Title: Exploiting large corpora in variationist
sociolinguistics
Gerard Van Herk
University of
Ottawa
gvanherk@uottawa.ca
The
corpora requirements of variationist sociolinguistics are driven by two often
competing forces. On the one hand, multivariate linguistic analysis requires
large, searchable data sets; on the other, the focus of sociolinguistics on
non-standard and/or vernacular language discourages the use of existing
electronic (written) texts. This talk will describe the corpora that we have
built through transcribing and concordancing large collections of
sociolinguistic interviews (Ottawa-Hull French, Quebec English, African American
English), as well as adapting historical sources (folktales, letters) to
sociolinguistic purposes.

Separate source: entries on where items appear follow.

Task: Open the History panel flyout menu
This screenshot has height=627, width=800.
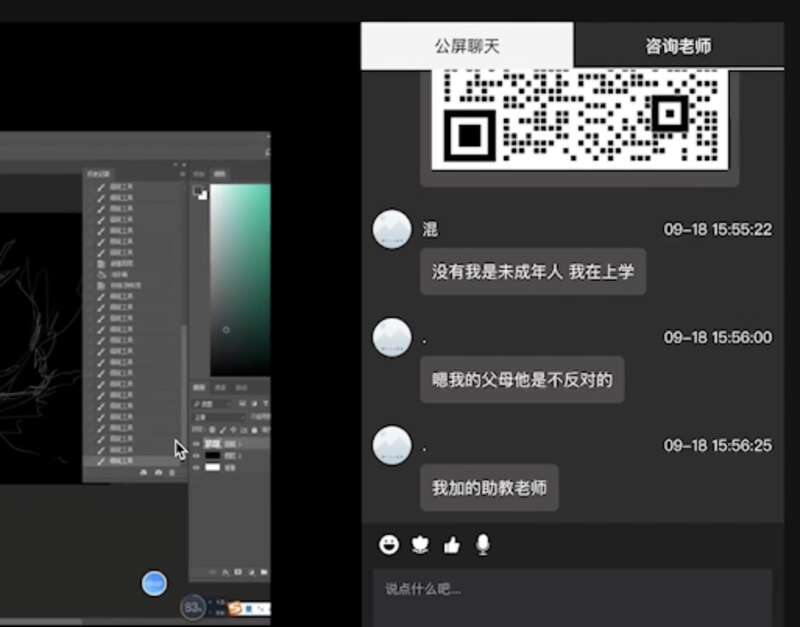Action: [183, 174]
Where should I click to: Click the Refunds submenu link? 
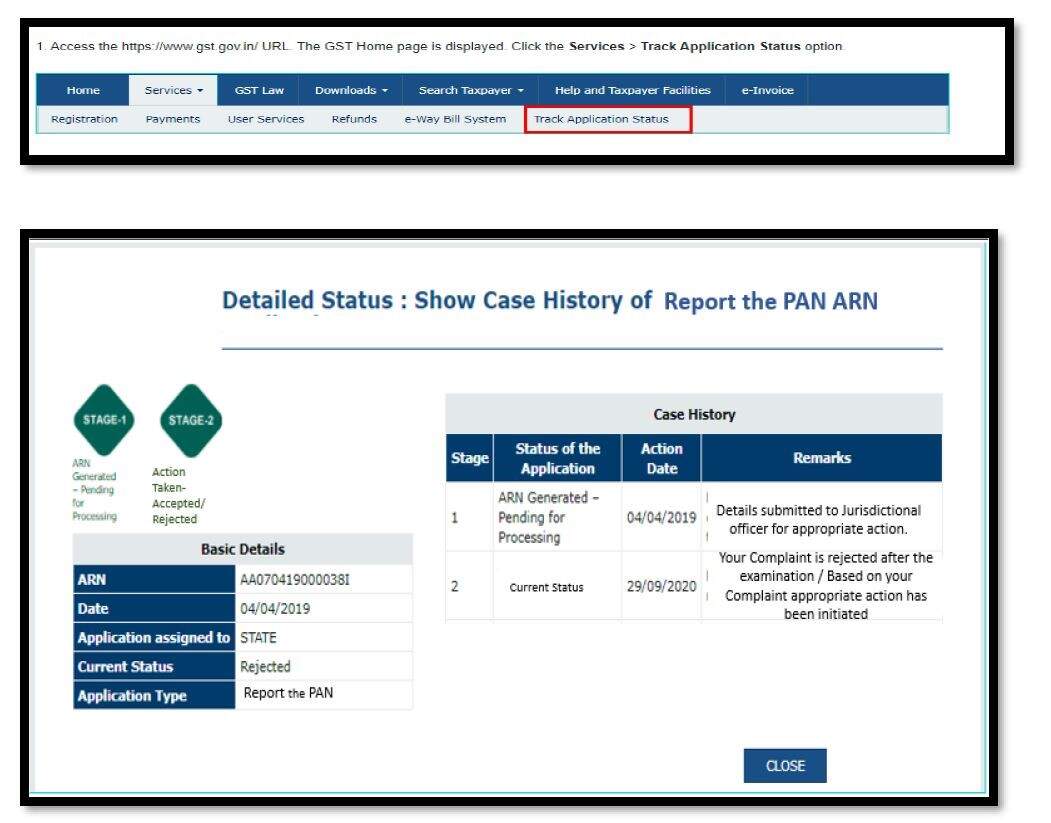tap(354, 119)
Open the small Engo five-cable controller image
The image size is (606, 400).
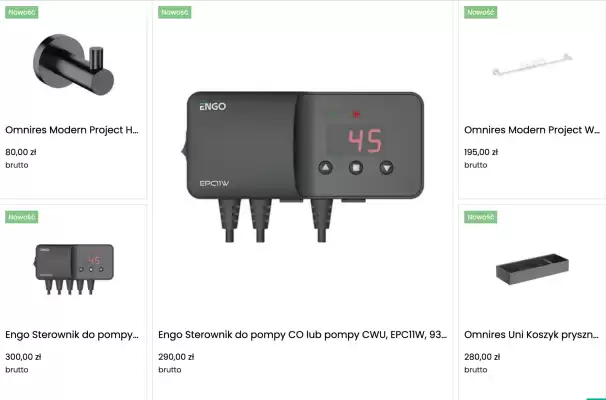coord(73,269)
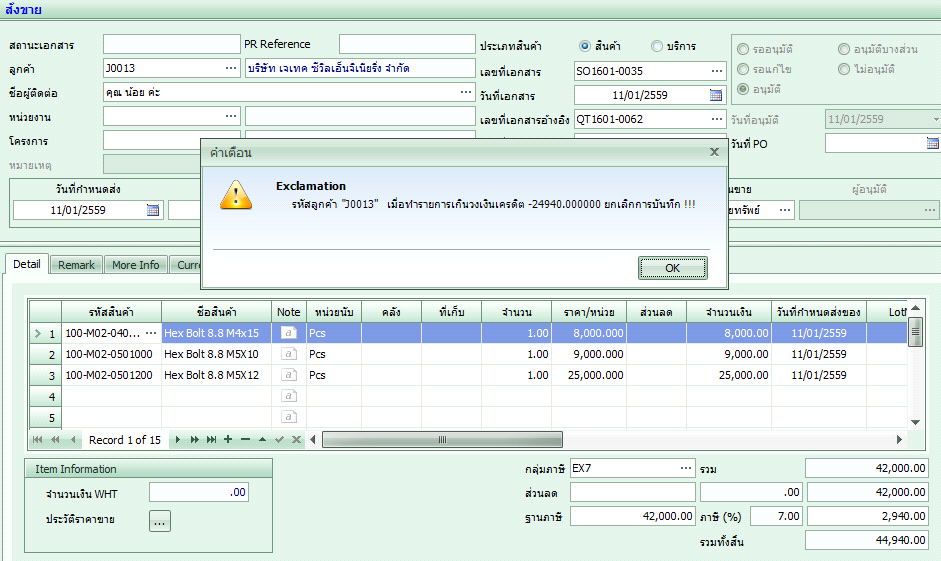Jump to last record in navigator

[x=211, y=440]
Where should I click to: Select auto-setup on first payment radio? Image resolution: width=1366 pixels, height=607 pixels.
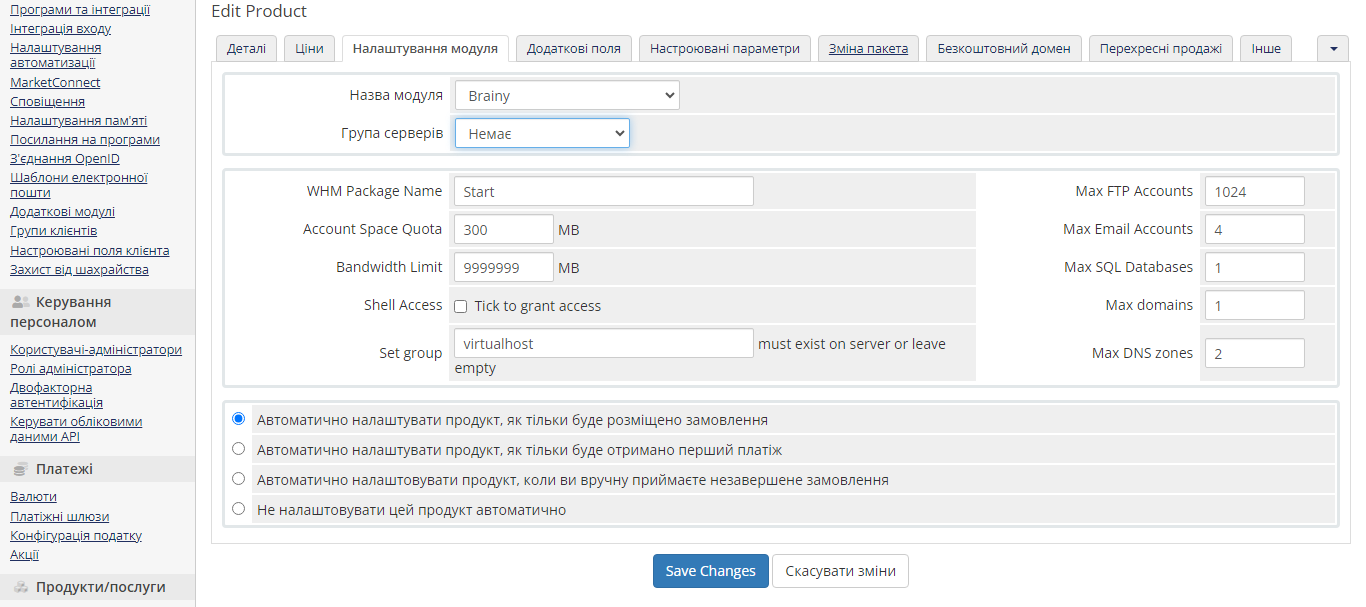click(238, 449)
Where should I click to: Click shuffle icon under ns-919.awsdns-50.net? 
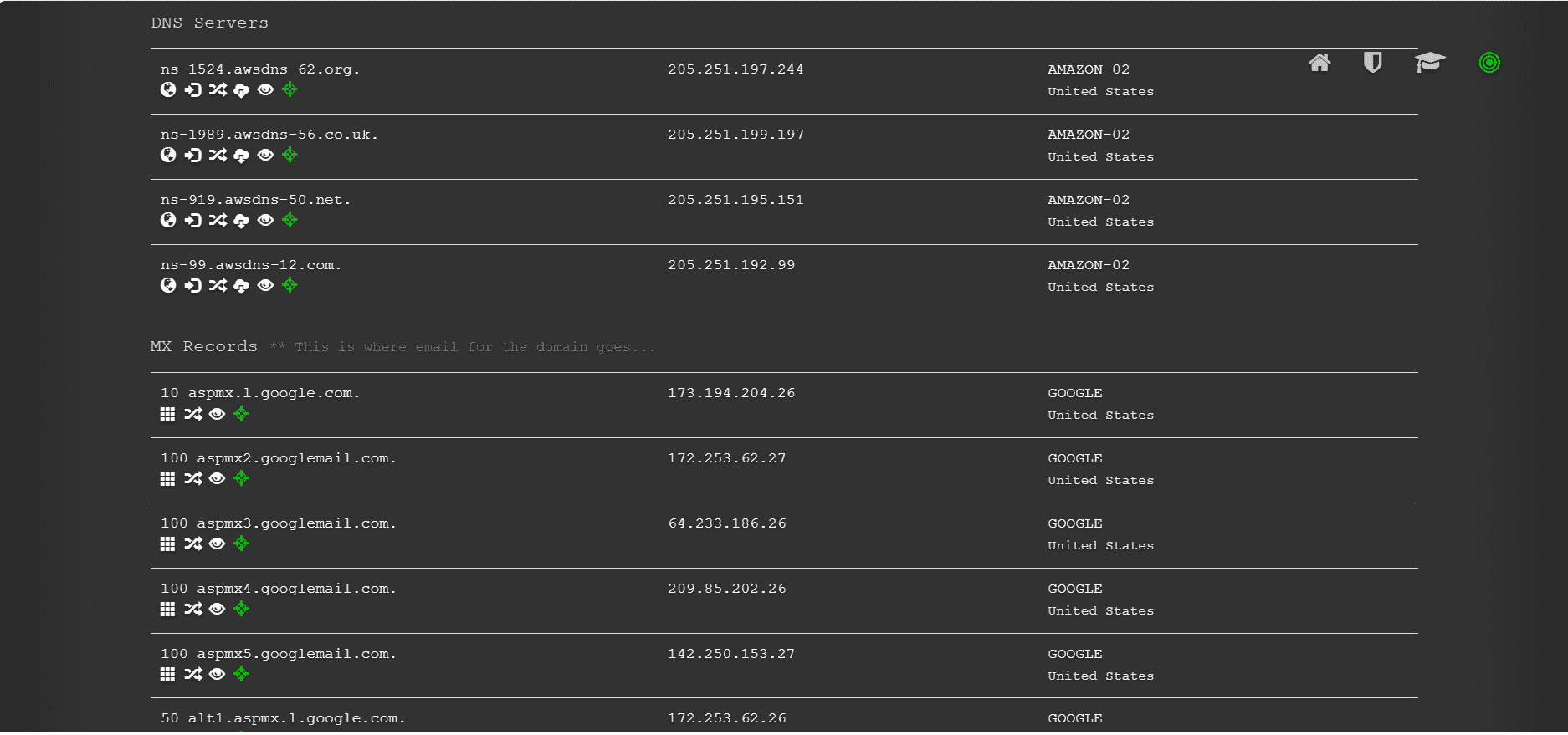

These corpora are flexible enough to have permitted a
quarter century of study of 42 different linguistic variables in French and
English. In addition, they permit exploratory studies without the high front-end
time costs associated with much sociolinguistic work. I illustrate the utility
of such corpora with data drawn from my studies of variation in question
formation, negation, and the marking of past, perfect, and present tense verbs.